#### [Jouw opdrachten]
1. In welke sector is het antibioticagebruik volgens het paginafragment fors gestegen?
2. Geef uit het paginafragment woordelijk het deel weer dat opent met de woorden waarin "Welke verklaring ziet u voor de forse stijging van" staat en sluit met "met die sector?".

#### [Paginafragment]
....

Welke verklaring ziet u voor de forse stijging van het antibioticagebruik in de pluimveesector? Heeft er reeds overleg plaatsgevonden met de sector? Zo ja, wat heeft u de sector opgelegd en wat werd overeengekomen? Welke bijkomende maatregelen zal u nemen om het stijgende gebruik aan te pakken?
Welke verklaring ziet u voor de forse stijging in het gebruik van 1ste en 2de generatie cefalosporines en van 3de en 4de generatie cefalosporines? Welke sector draagt hier voornamelijk toe bij? Plant u overleg met die sector?
Werden bovenvermelde stijgingen verwacht? Welke stappen zal u ondernemen om het gebruik te reduceren?

....

(Opgeslagen items)
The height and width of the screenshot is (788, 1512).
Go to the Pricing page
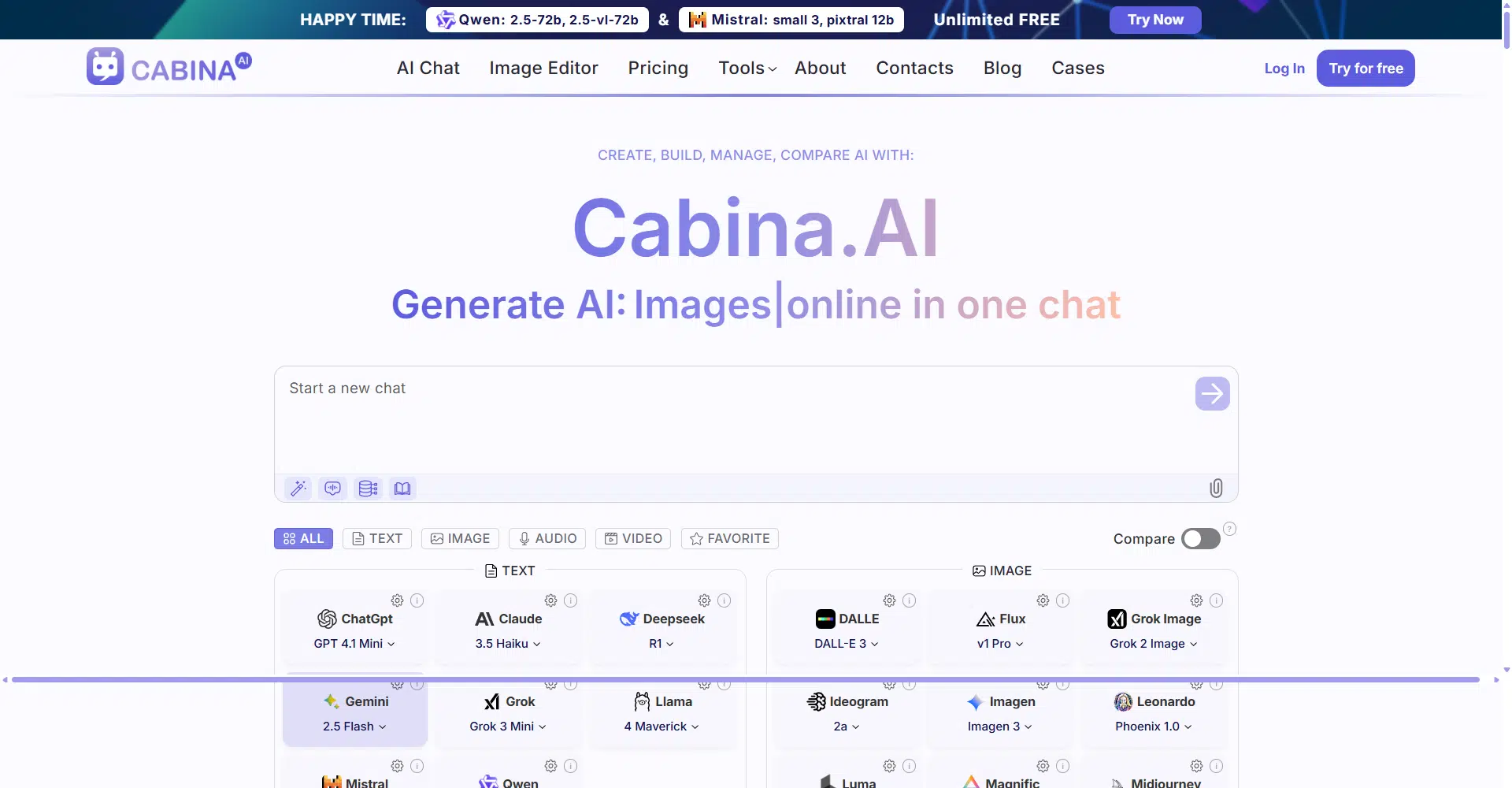pos(658,69)

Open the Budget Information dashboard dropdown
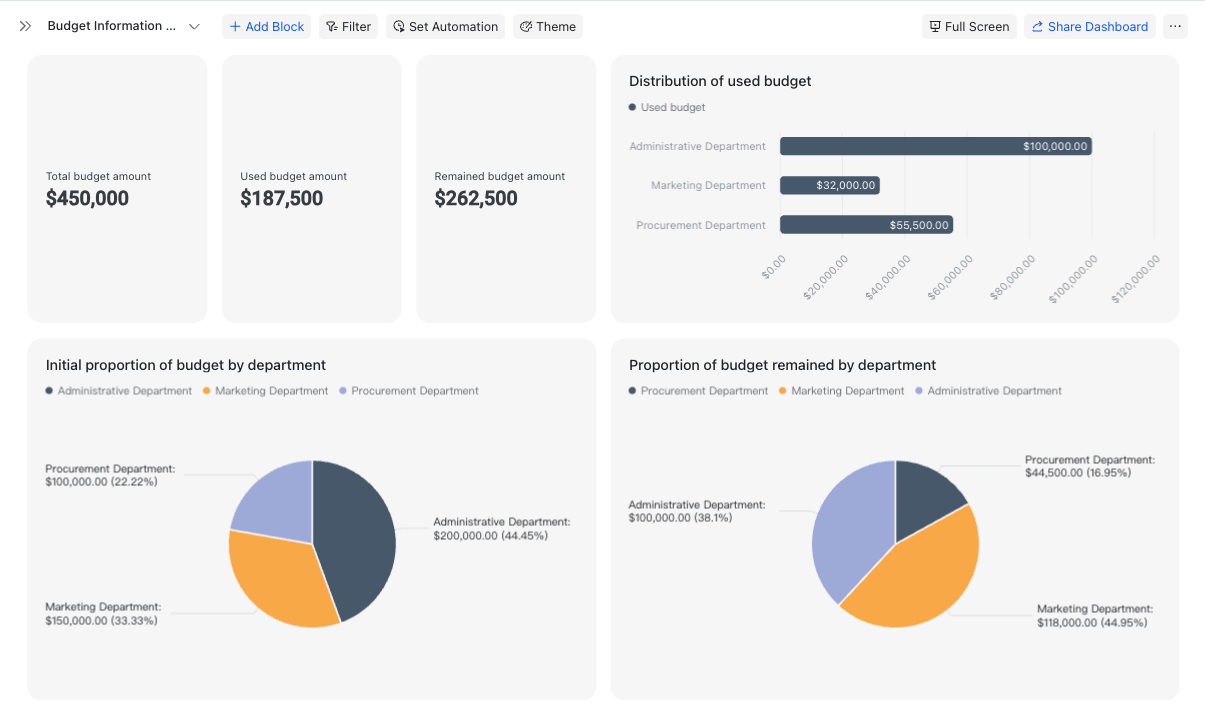click(x=194, y=26)
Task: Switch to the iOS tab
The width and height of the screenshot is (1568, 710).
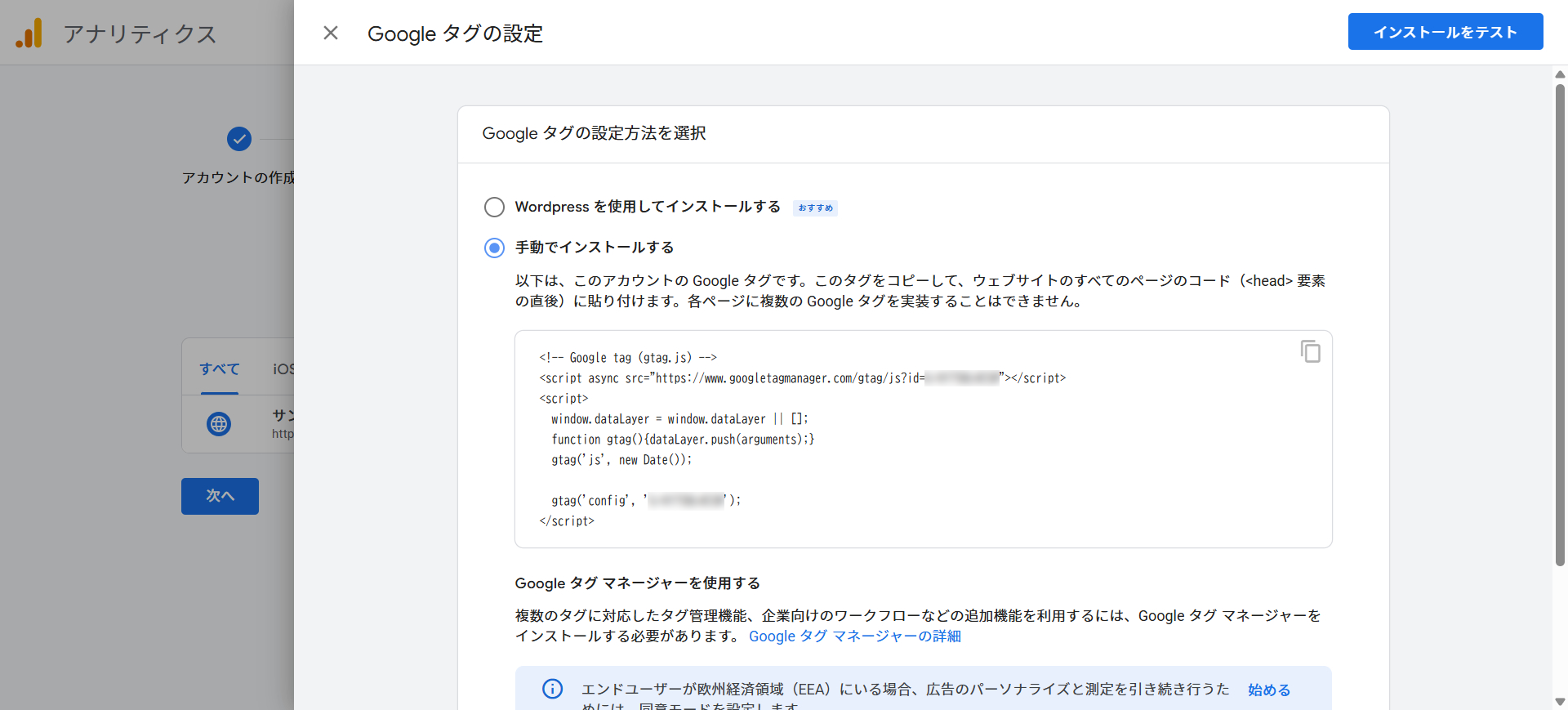Action: [283, 369]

....

#### [Uitwerking opdrachten]
1. In de pluimveesector.

2.
Welke verklaring ziet u voor de forse stijging van het antibioticagebruik in de pluimveesector? Heeft er reeds overleg plaatsgevonden met de sector? Zo ja, wat heeft u de sector opgelegd en wat werd overeengekomen? Welke bijkomende maatregelen zal u nemen om het stijgende gebruik aan te pakken?
Welke verklaring ziet u voor de forse stijging in het gebruik van 1ste en 2de generatie cefalosporines en van 3de en 4de generatie cefalosporines? Welke sector draagt hier voornamelijk toe bij? Plant u overleg met die sector?